她凑近他,红唇几乎贴上他的耳朵,呵气如兰,说出的内容却让他血液几乎冻结:
“想象一下……那根冷冰冰的大家伙……是怎么慢慢插进妈咪又热又软的小穴里的……嗯?一开始一定会很冰吧……还会很撑……可能会把妈咪的子宫口都顶开呢……”
她的声音带着一种沉浸式的、病态的憧憬。
“还有那些小触手……”她的呼吸微微急促起来,“它们会钻到哪里去呢?后面?嘴巴?或者……缠在乳头上……用力吸吮?……说不定还会放电呢……滋滋的……让妈咪浑身发抖……尿失禁一样地高潮……”
穹的身体开始无法控制地轻微颤抖,瞳孔收缩。她描述的画面过于具体和骇人,几乎在他脑海里形成了全息投影。
卡芙卡欣赏着他惨白的脸色和眼底那挣扎的兴奋,满意地舔了舔嘴唇。她最后看了一眼那尊沉默的金属肉山,然后挽住穹僵硬的手臂,拉着他向卧室走去。
“不过今天玩得太累了……”她打了个慵懒的哈欠,语气轻松得像刚刚只是逛了一家普通的家具店,“新玩具……也需要充电和调试吧?”
她将那庞然大物如同遗忘一件普通行李般,留在了冰冷的舱室中央。
走到卧室门口,她忽然停下,回头又瞥了那个方向一眼,眼神里闪烁着跃跃欲试的光芒。
“等准备充分了……”她对穹,也像对自己轻声许诺,语气充满了期待。
“……我们再一起……好好拆开这份‘礼物’。”
卧室的门轻轻合上,将那沉默的、狰狞的、代表着无尽黑暗可能性的新“成员”,隔绝在外。
门内,是暂时安全的、熟悉的、弥漫着彼此气息的巢穴。
门外,是一个被亲手引入的、静默的、等待着被启动的……未知深渊。
穹知道,从他指向那个角落的那一刻起,他们的游戏,已经永久地升维了。
而卡芙卡眼中那毫不掩饰的、对新体验的渴望,让他明白,这场通往地狱的旅途,再也没有回头路。

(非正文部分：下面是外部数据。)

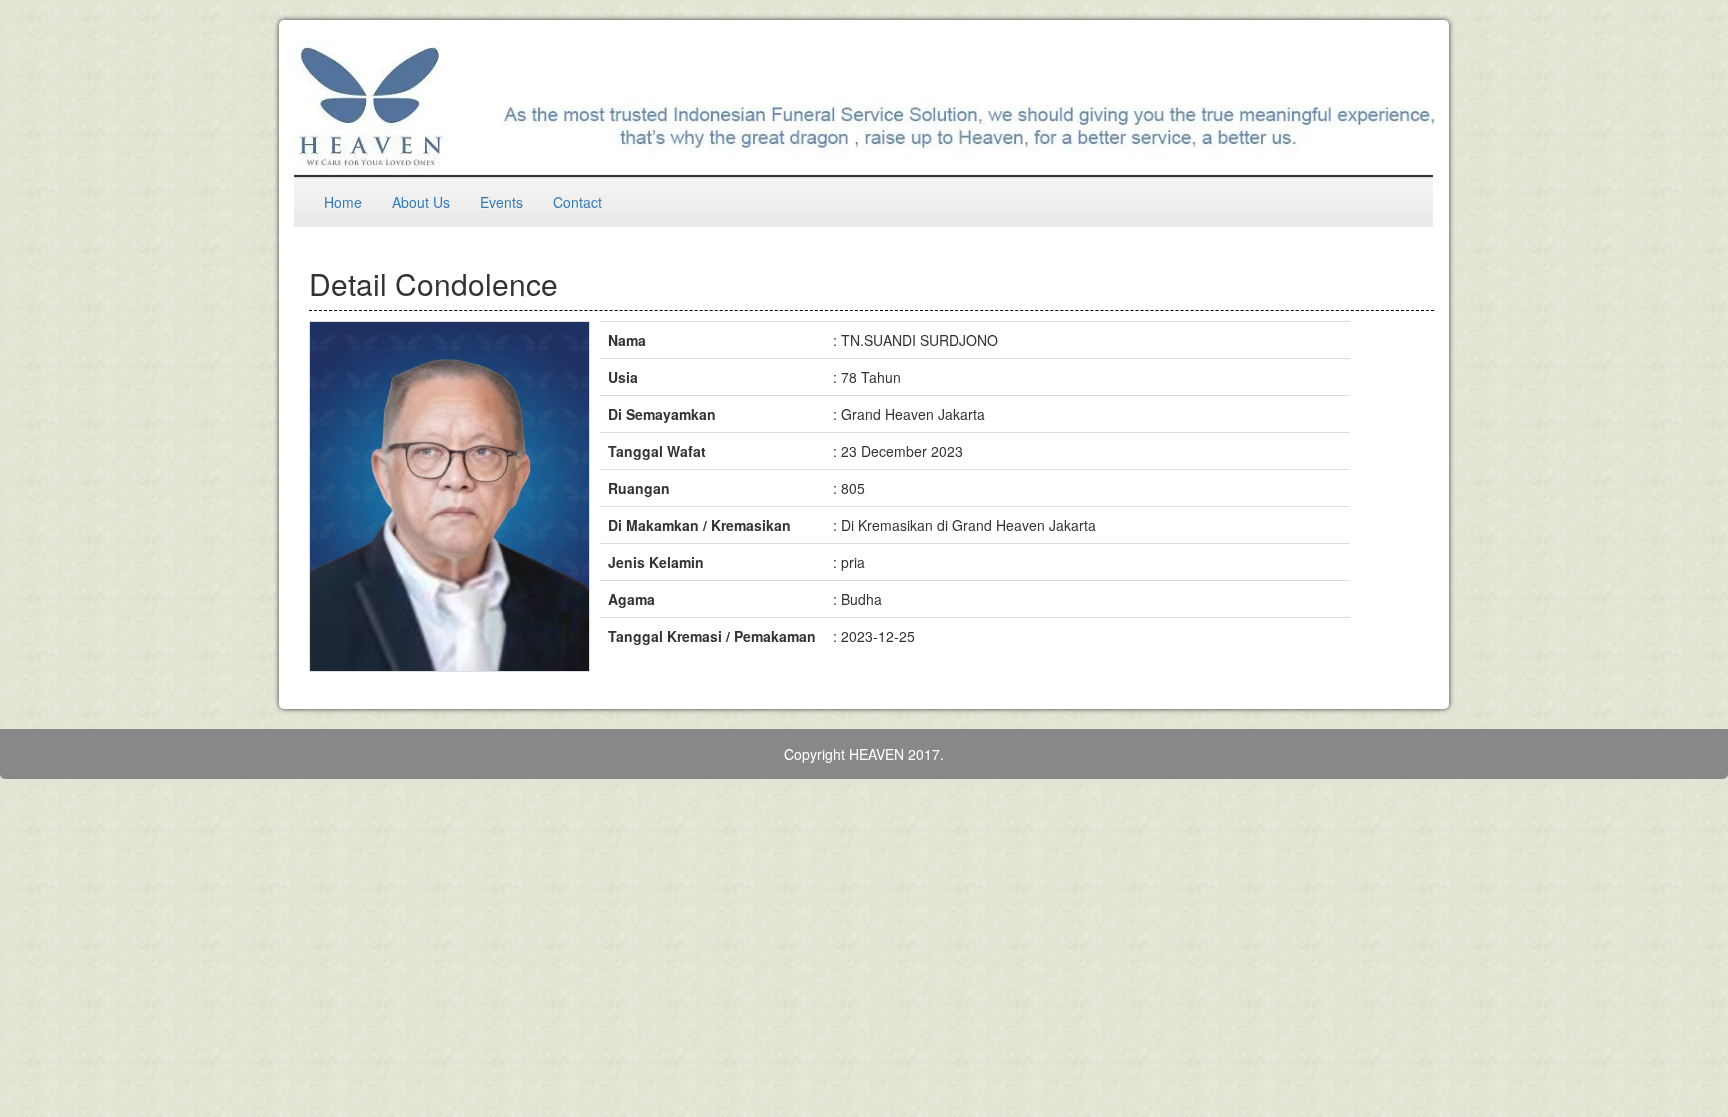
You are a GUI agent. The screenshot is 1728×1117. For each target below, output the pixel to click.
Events (501, 202)
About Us (421, 202)
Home (343, 202)
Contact (577, 202)
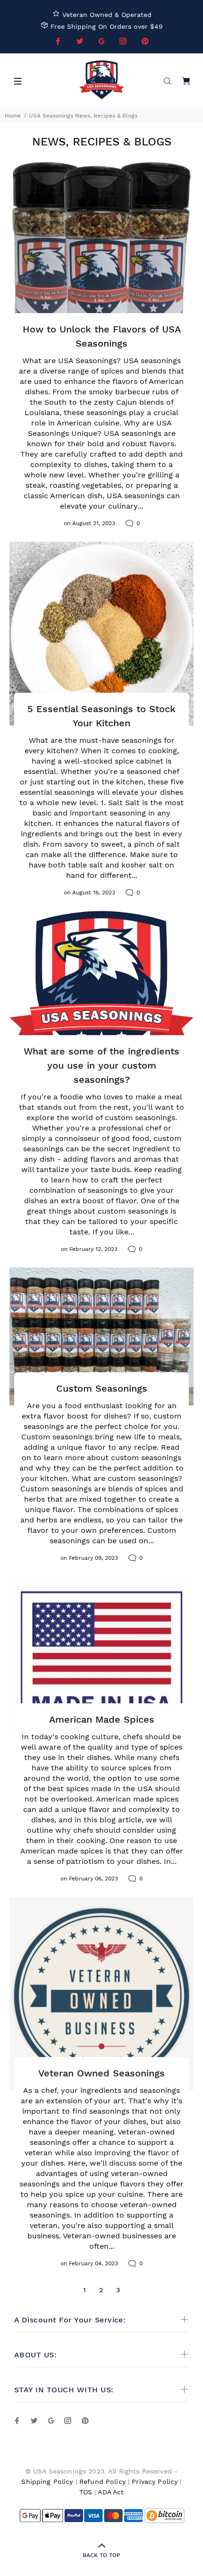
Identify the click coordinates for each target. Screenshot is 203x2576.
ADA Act (111, 2492)
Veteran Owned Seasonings (101, 2073)
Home (13, 115)
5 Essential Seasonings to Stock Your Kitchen (101, 716)
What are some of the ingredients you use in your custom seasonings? (101, 1065)
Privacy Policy (155, 2481)
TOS (85, 2492)
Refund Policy (102, 2481)
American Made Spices (101, 1719)
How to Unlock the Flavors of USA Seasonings (102, 336)
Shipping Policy (47, 2481)
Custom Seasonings (101, 1388)
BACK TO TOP (101, 2555)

一夜无话,但空气中始终弥漫着一种无声的、粘稠的期待,如同暴风雨来临前的死寂。那尊沉默的金属肉山依旧矗立在客厅角落,如同一个被暂时遗忘的噩梦,但其存在感却无孔不入,压迫着每一寸空间。
第二天,卡芙卡醒来时,眼中已没有丝毫犹豫或倦怠,只剩下一种纯粹到近乎天真的、对新玩具的好奇与渴望。她甚至没有像往常一样先与穹温存,而是径直走向客厅,身上只随意披了一件丝质睡袍,腰带松松系着,行走间衣襟敞开,露出其下光滑的肌肤和那套早已成为她第二层皮肤的透明情趣内衣——似乎她打算就穿着这个,进行第一次“调试”。
穹跟在她身后,心脏在胸腔里沉重地擂动,每一步都像踩在棉花上,又像迈向断头台。
卡芙卡停在那庞大的奴隶面前,仰头看着它毫无生气的传感器眼眸。
“启动。”她红唇轻启,吐出一个简单的指令。
仿佛某种深藏的开关被拨动,那灰白色躯体内部传来一阵极其细微的、如同精密仪器开始运转的嗡鸣声。那双黯淡的传感器猛地亮起,射出两道冰冷的、没有任何情绪的红光,锁定在卡芙卡身上。它庞大的身躯似乎微微挺直,带来的压迫感瞬间倍增。
“跪下。”卡芙卡继续下令,语气平静得像在指挥一件家具。
庞大的金属躯体毫无迟滞地、以一种不符合其巨大体型的灵巧,轰然单膝跪地,即便如此,它的高度依然与站着的卡芙卡持平。那个狰狞的下体改造装置,此刻几乎直接呈现在她眼前,冰冷的生物合金反射着舱顶的光线,那些细微的触手开始更加活跃地微微蠕动,仿佛嗅到了猎物的气息。
卡芙卡伸出手,这次不再是轻轻的触碰。她直接握住了那根主金属茎体。冰冷的、粗糙的、非生命的触感瞬间包裹住她的掌心,与人类肌肤的温热柔软形成骇人的对比。
“唔…果然需要预热吗?”她微微蹙眉,似乎对那冰冷的温度有些不满,但眼神里的兴趣更浓了。她甚至饶有兴致地用手指摸索着上面那些环状的凸起和似乎可以活动的关节。“穹,去拿润滑剂来,要最大瓶的。”她头也不回地吩咐道,语气理所当然。